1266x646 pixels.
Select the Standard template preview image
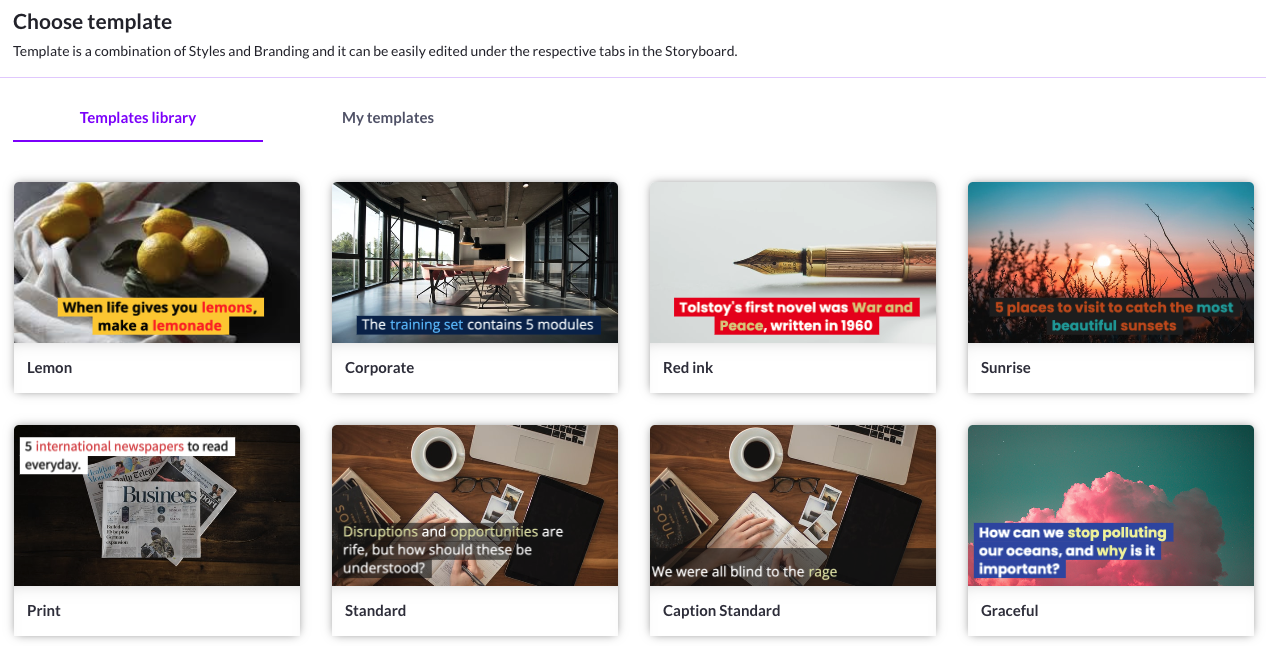click(x=475, y=505)
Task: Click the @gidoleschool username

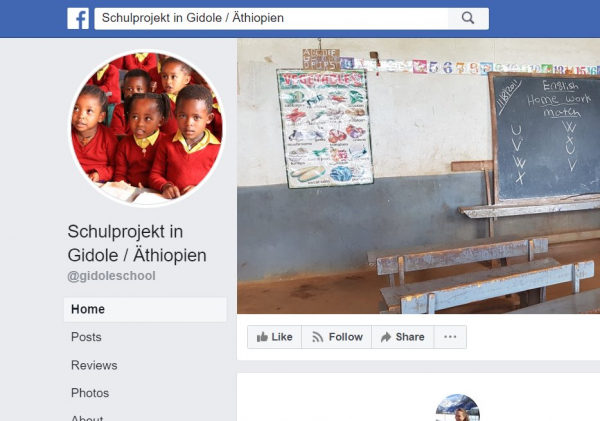Action: pos(111,276)
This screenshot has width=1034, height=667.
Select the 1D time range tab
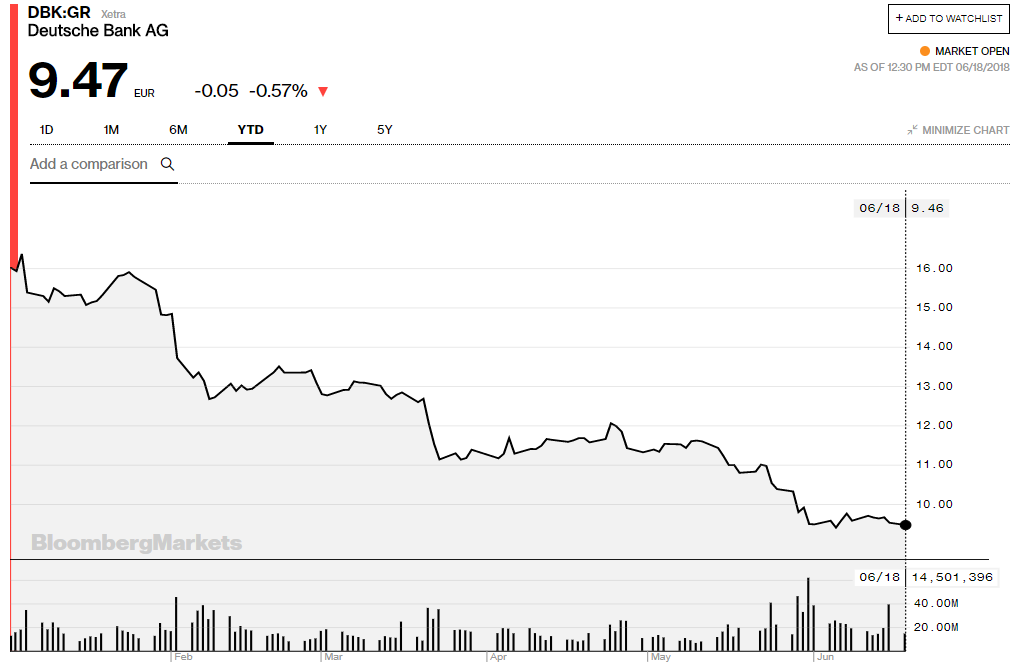tap(46, 130)
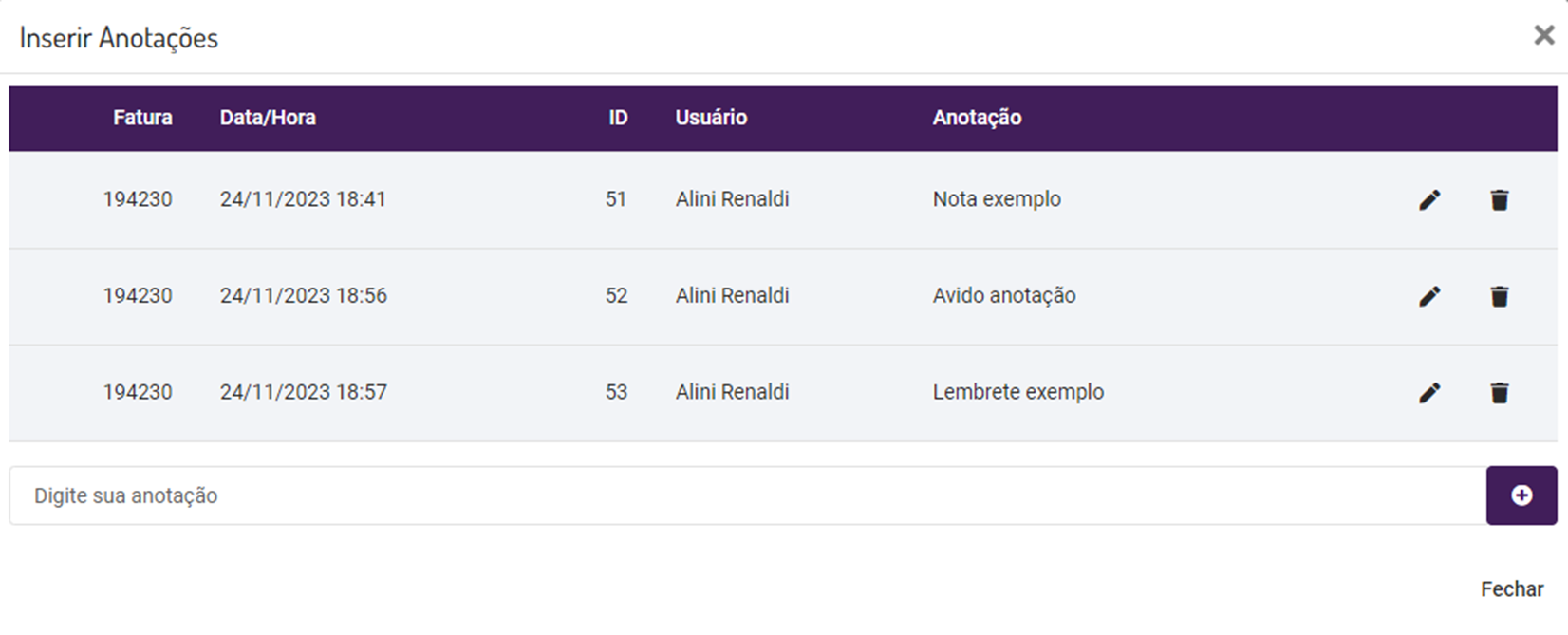The width and height of the screenshot is (1568, 635).
Task: Delete the "Nota exemplo" annotation
Action: tap(1500, 200)
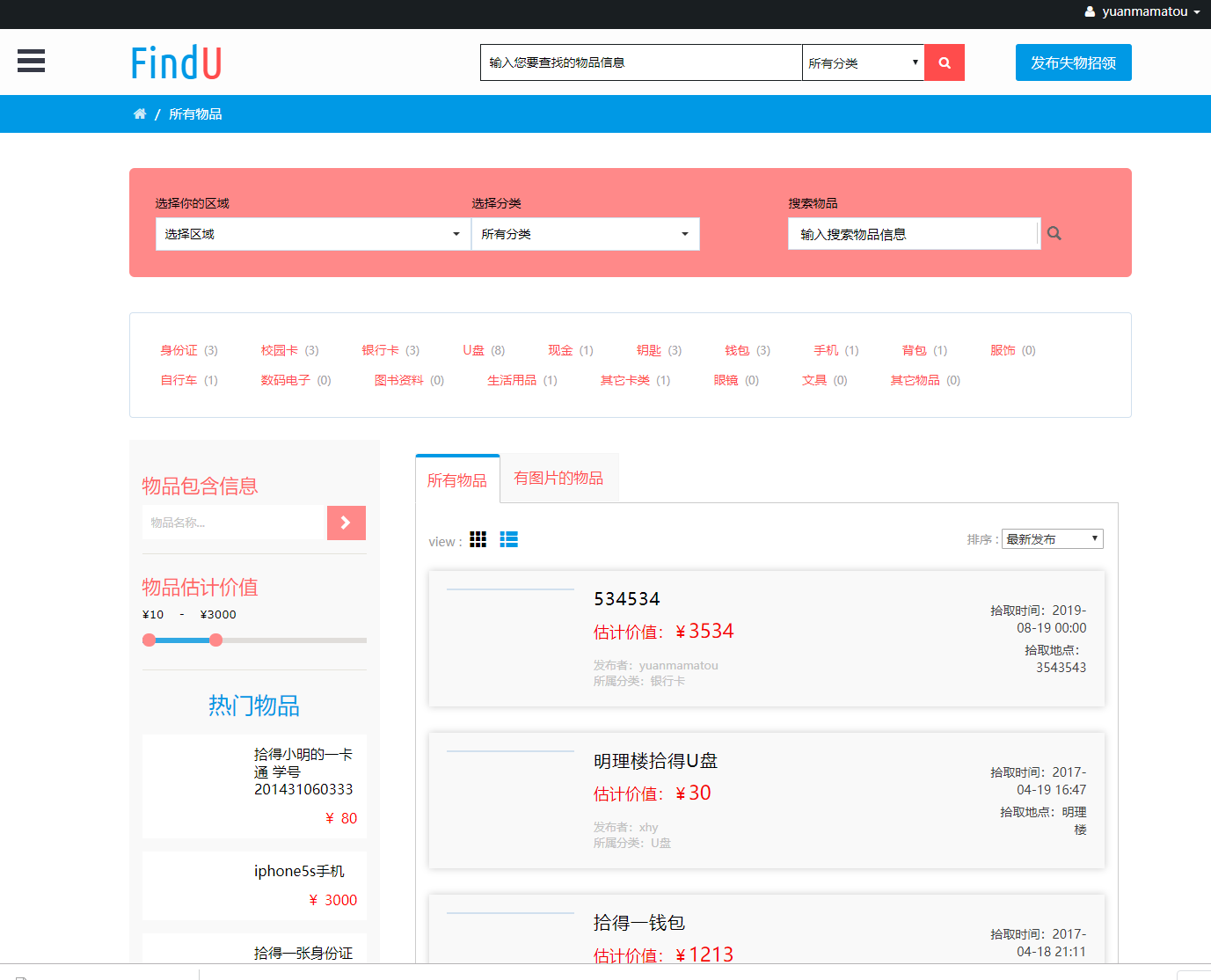Click the arrow button next to 物品名称 field

point(346,522)
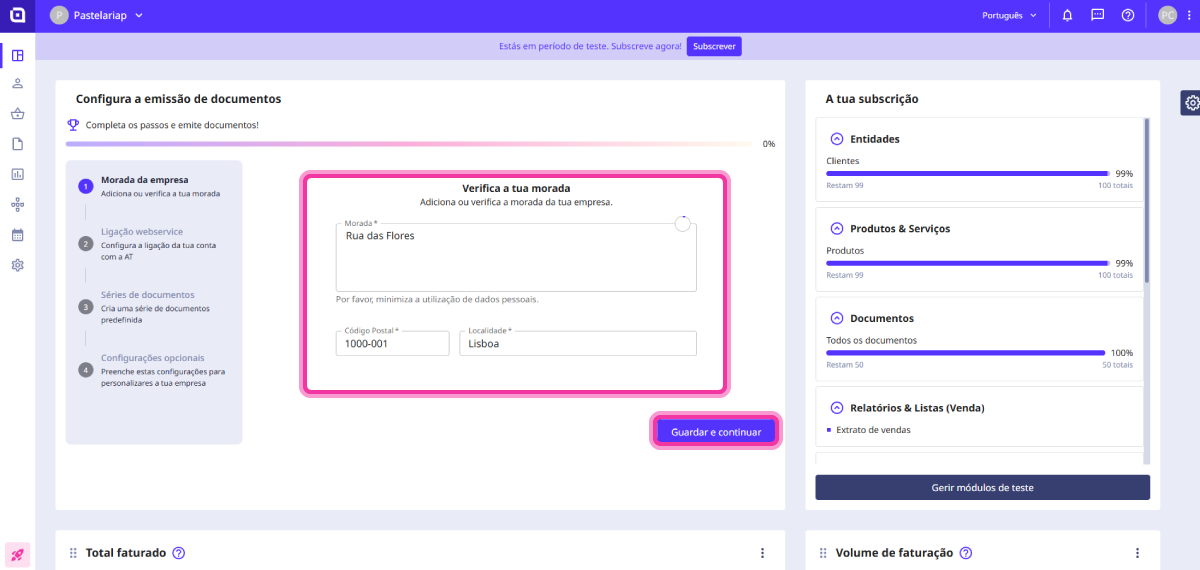Image resolution: width=1200 pixels, height=570 pixels.
Task: Open the Português language selector
Action: [x=1009, y=16]
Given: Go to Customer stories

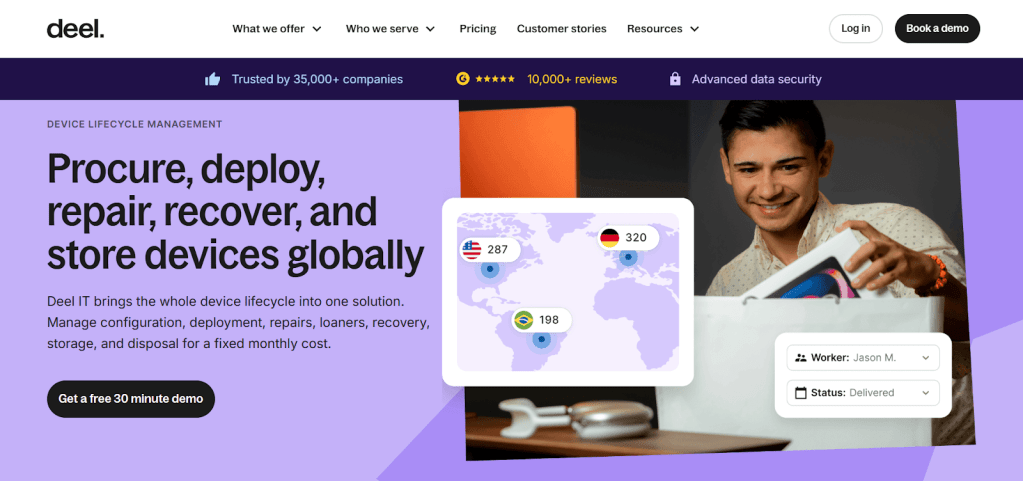Looking at the screenshot, I should tap(561, 29).
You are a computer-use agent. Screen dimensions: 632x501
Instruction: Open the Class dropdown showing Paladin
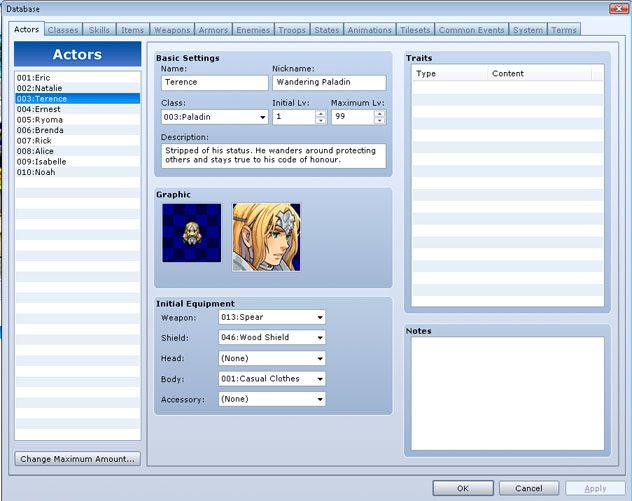[x=214, y=117]
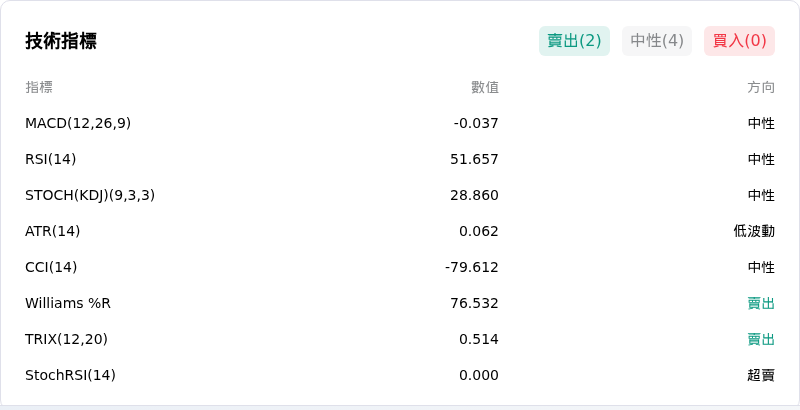This screenshot has width=800, height=410.
Task: Click the 數值 column header
Action: click(x=485, y=87)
::::
→ WHAT YOU ARE ASKED TO DO
Print, word for word, every entry shown above; the pictures stay out.

→ WRITTEN ANSWER
1266x646 pixels.
Select the Standard template preview image
click(x=475, y=505)
Task: Click the @gidoleschool username

Action: pos(111,276)
This screenshot has width=1034, height=667.
Select the 1D time range tab
tap(46, 130)
The width and height of the screenshot is (1568, 635).
Task: Delete the "Nota exemplo" annotation
Action: tap(1500, 200)
Click the arrow button next to 物品名称 field

point(346,522)
Image resolution: width=1200 pixels, height=570 pixels.
Task: Open the Português language selector
Action: [x=1009, y=16]
Given: Go to Customer stories

Looking at the screenshot, I should tap(561, 29).
You are a computer-use agent. Screen dimensions: 632x501
Instruction: Open the Class dropdown showing Paladin
[x=214, y=117]
This screenshot has width=800, height=410.
Task: Click the 數值 column header
Action: click(x=485, y=87)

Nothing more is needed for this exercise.